Corbin (talk) 11:38, 27 November 2021 (UTC)
- Your second statement is incorrect. There is no difference between a "hand-made" and an automatically generated proof. If we fix the logic framework, every statement that is provable by a human is also provable by a computer and vice versa. Determining whether any specific Turing machine halts is not possible in a fixed logic framework. For example, given a Turing machine that searches for contradictions in ZFC (and halts if it finds one). Does it halt? In order to answer it, we must use a stronger axiom, such as "ZFC is consistent" or "ZFC is not consistent". But then there is a Turing machine that also includes that axiom and to prove that it doesn't halt we need more axioms (and none of them we can prove that is consistent). --Hakerh400 (talk) 07:35, 3 December 2021 (UTC)
- Sure, my words were poorly chosen. By automatic proof, I mean the universal quantifier. It's not true that, for all Turing machines T, there is a procedure which decides whether T halts. But it could be the case that there is a "hand-made" proof that T halts or diverges, written using specific properties of T which aren't true of all Turing machines.

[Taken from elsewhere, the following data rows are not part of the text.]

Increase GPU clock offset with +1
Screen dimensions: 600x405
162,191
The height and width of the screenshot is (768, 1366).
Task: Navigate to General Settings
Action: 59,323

- What I was attempting to justify was that the original page's claim, "mathematics does not deny the possibility of solving the halting problem," is flatly incorrect. In fact, we have a century's worth of fixed-point paradoxes and theorems, of which the halting problem is just one instance. [1] What might be confusing is what I explained above: while we cannot decide for all Turing machines T whether T halts or diverges, we might be able to decide specific Turing machines as special cases. This leads to Rice's theorem; the special cases which are acceptable are just the syntactic properties! Corbin (talk) 08:41, 3 December 2021 (UTC)